Most likely, YES. I’ve been doing this fat-transfer-to-the-breasts thing for over three years now and it really is the closest thing to a miracle that exists in plastic surgery. I’ve said it to all of my patients and I’ll say it again: If I hadn’t already had all my fat sucked out ten years ago I would totally have it done in a second. I know I’ve already blogged multiple times about it, but now I would like to address this specific question that everyone who wants to get rid of their breast implants asks me.
Let me start out by saying that I am absolutely all for breast implants. I still put a lot of them in and they’re great. They are. Most of the time. When everything’s good, they usually look better than real breasts of comparable size, because they give you that upper breast fullness that we start losing in our mid-twenties. You can get them done in a way that nobody will know, or in a way that everyone will know and show them off. You can go without wearing a bra. Men like them (see previous post, Do Men Like Breast Implants?) And they don’t sag like natural breast tissue does. Women who come to see me for breast reductions can never understand why anyone would want to make their breasts bigger. It’s simple–DD breast implants defy gravity much better than real DD breasts that hang and pull, causing back and neck pain and bra-strap grooving and rashes.
But, as many of you out there know–and you’re probably the only ones still reading this blog–with breast implants, you’re never out of the woods. They move, they ripple, they (RARELY) rupture (rupture rate of the new Sientra implants recently reported at less than two percent, so that’s good.) They can be great for five years and then, for no reason you develop a capsular contracture (rates reported at anywhere from eight to thirteen percent for all gel implants). Or even worse, you could be one of the unlucky ones who gets a contracture from the beginning, and winds up getting one side removed and replaced three times in less than two years. Dr. Roger Khouri, one of the “fathers” of fat grafting to the breast calls those patients “Implant Cripples.” Sounds harsh, but he makes a point. For some women, they just never work.
So far, my patients and I have been extremely happy with the results with this procedure–removing breast implants from someone who’s “done” with them and re-augmenting with their own fat.
My goal with this particular blog is to help those of you who are genuinely investigating this procedure to understand how it’s being done. When patients ask me about it, they seem to have an image of me just taking out the implants and putting a big glob of fat in the space that’s left behind.
That’s not how it works.
I think that as surgeons, we make the mistake of assuming that our patients have a clear mental picture of the anatomy of their surgery without explaining it to them, and then we’re confused when they don’t understand the limitations and mechanics of a certain procedure.
Just warning you, this is about to get somewhat dry and technical, but is extremely useful information for those of you who really need to know:
Whenever I am discussing a breast procedure with a new patient, I usually draw pictures like the ones below, which are diagrams of where “under the muscle” (left) and “over the muscle” (right) breast implants sit.
The white line around the implant is the “capsule.” This is your own normal scar tissue that has formed around the implant. If this scar tissue becomes thick, it squeezes on the implant, making it feel hard, and that’s a capsular contracture.

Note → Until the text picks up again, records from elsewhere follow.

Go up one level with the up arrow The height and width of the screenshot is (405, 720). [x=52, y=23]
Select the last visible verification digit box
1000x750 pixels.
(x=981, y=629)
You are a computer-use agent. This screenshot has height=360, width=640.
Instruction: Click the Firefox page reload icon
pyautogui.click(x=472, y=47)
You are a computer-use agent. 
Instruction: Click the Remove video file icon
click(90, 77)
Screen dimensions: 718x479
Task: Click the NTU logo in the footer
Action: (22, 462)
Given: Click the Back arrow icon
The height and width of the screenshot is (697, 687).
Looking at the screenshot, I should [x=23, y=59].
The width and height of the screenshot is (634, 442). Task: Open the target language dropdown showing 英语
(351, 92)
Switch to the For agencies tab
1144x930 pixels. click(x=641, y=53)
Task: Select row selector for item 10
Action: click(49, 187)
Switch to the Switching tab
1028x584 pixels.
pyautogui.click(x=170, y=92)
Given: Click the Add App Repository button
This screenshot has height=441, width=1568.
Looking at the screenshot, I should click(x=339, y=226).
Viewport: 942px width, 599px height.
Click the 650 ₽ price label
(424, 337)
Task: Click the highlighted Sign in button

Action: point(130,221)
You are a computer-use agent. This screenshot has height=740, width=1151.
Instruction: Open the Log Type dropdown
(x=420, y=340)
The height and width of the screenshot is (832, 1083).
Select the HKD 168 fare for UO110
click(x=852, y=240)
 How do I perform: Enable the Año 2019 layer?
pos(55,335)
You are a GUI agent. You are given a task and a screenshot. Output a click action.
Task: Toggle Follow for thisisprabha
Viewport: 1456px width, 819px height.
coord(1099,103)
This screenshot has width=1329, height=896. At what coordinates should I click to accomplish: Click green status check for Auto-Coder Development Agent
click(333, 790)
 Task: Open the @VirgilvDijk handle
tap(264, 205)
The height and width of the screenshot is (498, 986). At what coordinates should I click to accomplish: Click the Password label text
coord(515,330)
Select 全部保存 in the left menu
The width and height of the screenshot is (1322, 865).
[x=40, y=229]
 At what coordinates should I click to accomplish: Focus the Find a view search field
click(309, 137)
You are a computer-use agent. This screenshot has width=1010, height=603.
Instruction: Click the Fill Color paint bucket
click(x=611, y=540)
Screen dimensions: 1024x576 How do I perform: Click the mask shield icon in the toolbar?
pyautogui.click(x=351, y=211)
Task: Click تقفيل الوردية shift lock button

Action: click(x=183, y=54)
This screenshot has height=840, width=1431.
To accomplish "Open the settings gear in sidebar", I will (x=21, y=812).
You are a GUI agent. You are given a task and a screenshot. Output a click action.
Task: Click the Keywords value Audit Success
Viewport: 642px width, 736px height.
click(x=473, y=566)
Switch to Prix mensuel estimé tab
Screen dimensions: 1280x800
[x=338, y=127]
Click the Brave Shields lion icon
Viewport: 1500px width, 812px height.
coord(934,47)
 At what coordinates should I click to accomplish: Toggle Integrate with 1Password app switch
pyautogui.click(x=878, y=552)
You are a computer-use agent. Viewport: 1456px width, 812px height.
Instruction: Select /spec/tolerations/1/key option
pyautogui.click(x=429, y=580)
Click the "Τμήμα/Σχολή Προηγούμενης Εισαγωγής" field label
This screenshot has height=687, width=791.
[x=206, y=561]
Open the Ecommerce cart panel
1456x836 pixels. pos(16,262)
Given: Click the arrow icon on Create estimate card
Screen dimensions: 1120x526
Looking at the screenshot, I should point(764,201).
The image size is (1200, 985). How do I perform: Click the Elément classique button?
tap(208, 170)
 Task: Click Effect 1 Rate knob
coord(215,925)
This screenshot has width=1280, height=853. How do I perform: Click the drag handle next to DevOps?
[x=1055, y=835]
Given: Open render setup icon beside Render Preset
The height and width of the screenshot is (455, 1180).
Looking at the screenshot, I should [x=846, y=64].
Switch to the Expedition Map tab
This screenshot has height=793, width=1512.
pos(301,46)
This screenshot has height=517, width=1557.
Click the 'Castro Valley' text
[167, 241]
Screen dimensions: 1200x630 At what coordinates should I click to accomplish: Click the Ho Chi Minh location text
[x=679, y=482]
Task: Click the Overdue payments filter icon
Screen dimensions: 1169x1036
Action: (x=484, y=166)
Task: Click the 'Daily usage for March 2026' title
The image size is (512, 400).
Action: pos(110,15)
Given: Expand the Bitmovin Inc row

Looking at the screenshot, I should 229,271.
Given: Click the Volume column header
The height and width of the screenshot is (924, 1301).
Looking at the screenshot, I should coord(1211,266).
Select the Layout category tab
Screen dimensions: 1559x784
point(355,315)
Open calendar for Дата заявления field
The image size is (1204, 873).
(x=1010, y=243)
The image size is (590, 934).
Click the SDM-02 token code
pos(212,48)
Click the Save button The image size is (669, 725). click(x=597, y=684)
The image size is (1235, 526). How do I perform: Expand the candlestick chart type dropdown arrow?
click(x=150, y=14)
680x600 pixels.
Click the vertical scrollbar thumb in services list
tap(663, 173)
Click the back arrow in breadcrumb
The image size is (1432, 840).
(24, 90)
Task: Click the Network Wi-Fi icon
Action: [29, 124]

When I am switching someone’s implants out for their own fat, after the lipo, I remove the implant through an inframammary (in the crease under your breast) incision. The fat is then placed not in the space where the implant was, but in tiny micro-tunnels in the layers of tissue between the capsule and the skin. This is one of the cases where we say that the “capsule is your friend” because it is keeping the fat from getting into the space where the implant used to be. And it’s okay to leave the capsule there. If we’re not putting a new implant in, and there’s not ruptured silicone all over the place, it doesn’t have to come out. It’s your own tissue and it will eventually reabsorb. A drain is placed in that space (those of you who’ve had multiple breast aug revisions are probably familiar with those) and the space closes down on its own.
How much fat can you get in there?
Depends on how much you have, and how thick the layer of tissue is that I’m putting it in. As you can imagine, it’s better for everyone if your implants are sub-muscular, because then there’s the added layer of muscle to put the fat into. Most of the time I can get enough fat in so that when I’m done, the breasts look almost as big as they did with the implants. In fact, most of my patients who have undergone this procedure laugh about how their friends say, “Are you sure she took them out?” (Obviously they haven’t explained the lipo part of it. )
But won’t my breasts be saggy afterward?
They might. And you may elect to do a mastopexy (lift.) I personally prefer to wait to do the lift as a second surgery because the breasts get swollen when the fat is placed, and you can get a better lift if you wait till the swelling goes down.
So, for those of you who are considering this procedure, I hope that this blog helped you understand exactly what it’s all about.
Before I leave you–here’s an update on the “Paris Girl” that everyone always asks me about, two years out from her fat transfer to the breast, still wearing a C cup.
She has no scars, and her breasts look and feel so natural in fact, that when she had a little tryst with a member of a royal family over there in Europe…well, I guess you could call it, “The Prince and the Pea.”